§ INSTRUCTIONS FOR THE TASK
Rewrite the paragraph beginning "I came back to college" from the interview excerpt below in a shorter form that keeps its main facts.

§ SELECTED EXTRACT
□ □ □ □

Scott Barlow: I’m right there with you. It’s not on my resume but I’m going to add it because I love doing that exact thing. Part time bus driver, done.
Andy Molinsky: I coach my son’s soccer team. I do a lot of things. I do mentoring and coaching. A grab bag of things that’s evolved over time.
Scott Barlow: I’m curious, since it has evolved, where did it start for you because you didn’t pop out of the womb as a professor. How did you initially become interested in what you do and what was your path?
Andy Molinsky: There are probably two different phases. The first was how did I become interested in organizational behavior and psychology and the second phase is how has my career developed since then. The first one, basically started after college, where I majored in international relations, which was the thing you major in when you don’t know what you want to major in. I knew I was interested in international things. I liked languages and thought it was cool but didn’t know what I wanted to do. My junior year I went to Spain which was outside my comfort zone. I was terrified. This was before the internet. I had never been anywhere or out of the country or seen pictures even. In those days it was a bigger deal. It was a scary experience but once I got over the threshold it was amazing and eye opening. There was this other world over there where they got along fine speaking a different language and doing cool stuff. I could try to learn the language and it was fascinating. I become interested in cross cultural communication.
I came back to college and then went to graduate school right away and completed a Master’s program in international business. It was a two-year program and one year in I realized two things: First, I wanted to do more international stuff and second I didn’t know anything about business. I took a leave of absence between the two years and went to France and worked for a French consulting company. I learned French and I had a foreign experience that was fantastic. It was there I became interested in psychology and organizational behavior and cross-cultural communication. My actual job was boring doing customer satisfaction surveys for industrial companies in Europe. Massively boring. However, it was just a year and a chance to go abroad. I kept a diary open on my computer, in the early days of computers. The diary had stuff I was observing in the office and of the people.

□ □ □ □

§ PROVIDED MATERIAL
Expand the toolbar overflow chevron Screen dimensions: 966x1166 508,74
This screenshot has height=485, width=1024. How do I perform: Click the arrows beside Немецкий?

□ □ □ □

§ FINAL RESULT
After college I went straight into a two-year Master's program in international business. A year in, I realized I wanted more international experience and knew nothing about business. So I took a leave of absence and worked for a French consulting company. There I learned French and became interested in psychology, organizational behavior and cross-cultural communication. The job itself was very boring: customer satisfaction surveys for industrial companies in Europe. Still, it was a year abroad, and I kept a diary on my computer of what I observed in the office and of the people.